UEFA Uluslar Ligini önemsemeliyiz

UEFA Uluslar Ligi, bazı ülkeler için angarya olarak görünüyorsa da aslında prestij açısından olduğu kadar Dünya ve Avrupa şampiyonlarına katılma elemelerinde başarılı olamayan takımlara ikinci bir şans vermesi açısından da çok önemli bir organizasyon… Önemsemeyen ülkeler arasında maalesef Türkiye de bulunuyor. Aslında bu durum futbol kamuoyunun yeterince bilgilendirilmemesinden kaynaklanıyor.

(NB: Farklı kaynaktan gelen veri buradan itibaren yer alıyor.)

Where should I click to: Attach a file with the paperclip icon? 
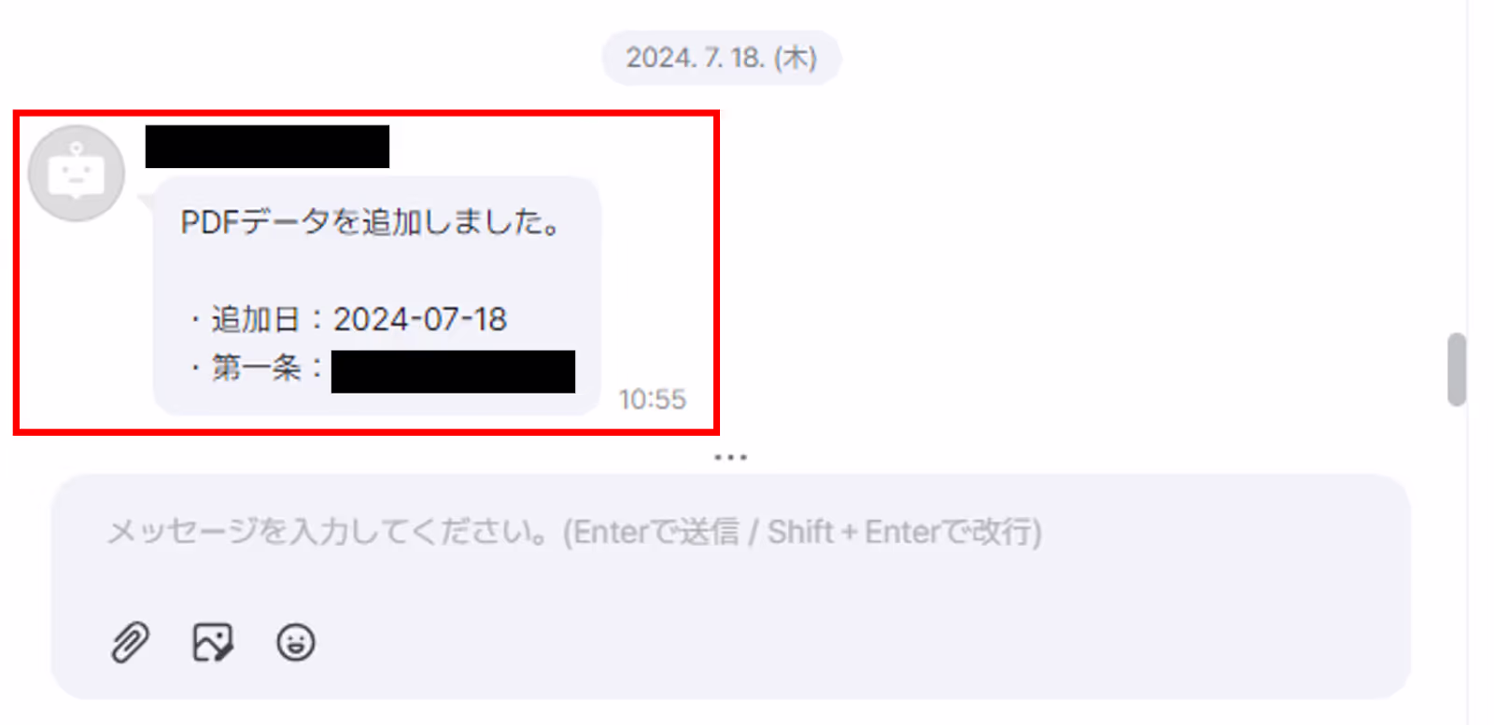click(x=130, y=642)
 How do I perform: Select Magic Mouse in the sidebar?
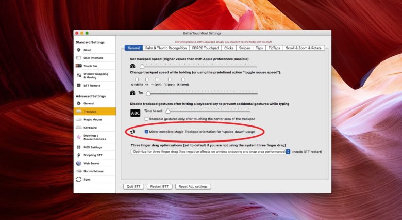click(x=92, y=119)
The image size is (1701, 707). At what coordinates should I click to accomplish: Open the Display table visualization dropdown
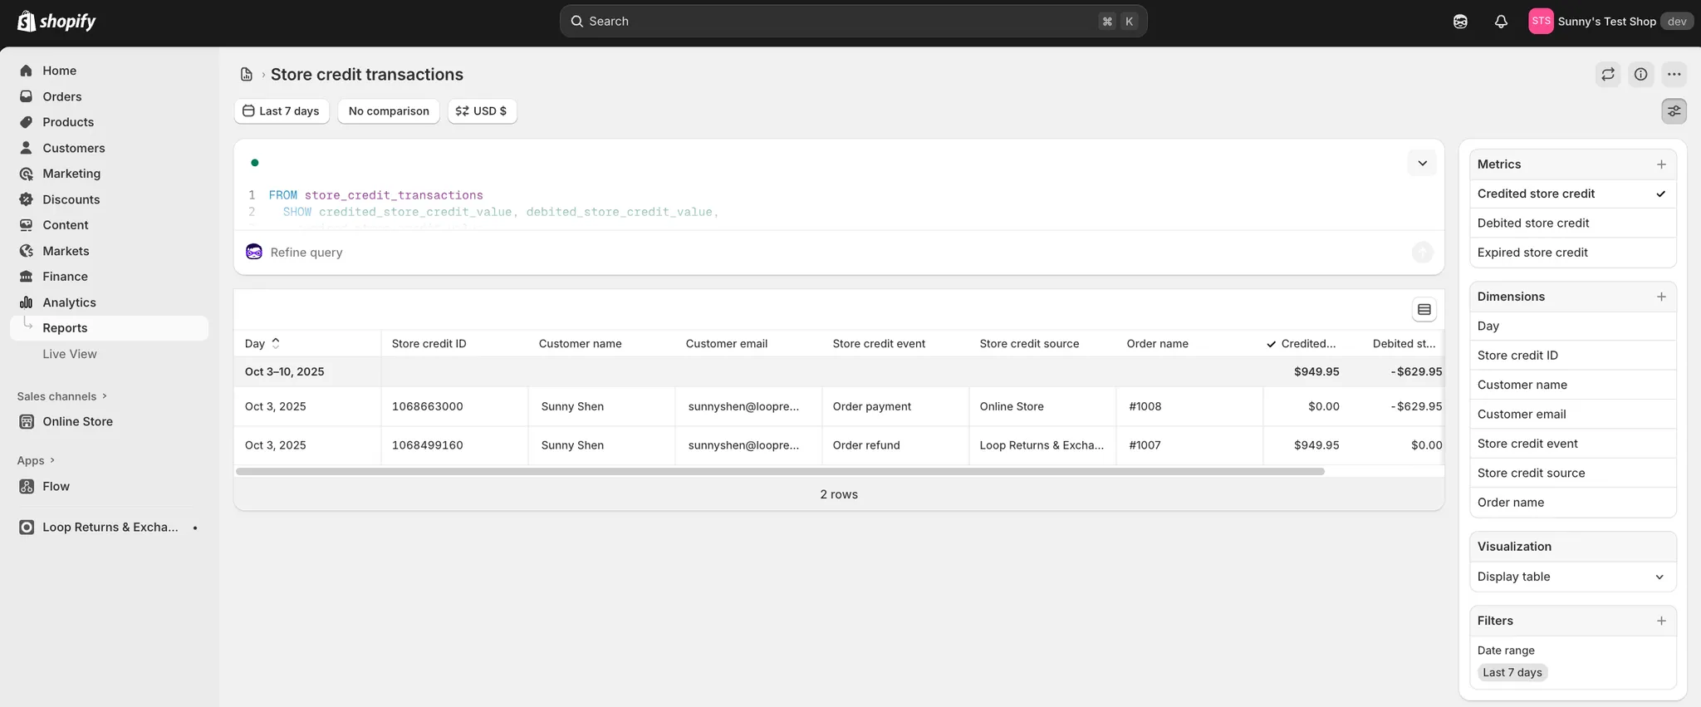point(1571,577)
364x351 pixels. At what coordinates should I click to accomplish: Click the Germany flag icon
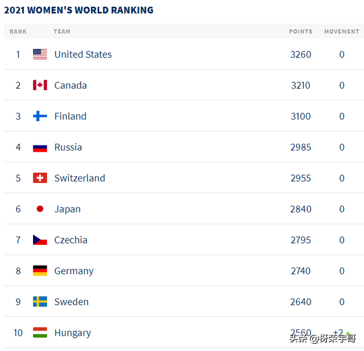tap(40, 270)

Biz ülke olarak şu anda B Ligindeyiz… Yani her ne kadar UEFA sıralamasında 10.sırasında olsak da bizden daha aşağıda bulunan İsviçre, İsrail, İskoçya, Polonya, Macaristan ve Bosna-Hersek gibi A liginde yer almıyoruz. Çünkü bu turnuvada klasmanlar direkt olarak A Milli takımın başarılarıyla oluşuyor.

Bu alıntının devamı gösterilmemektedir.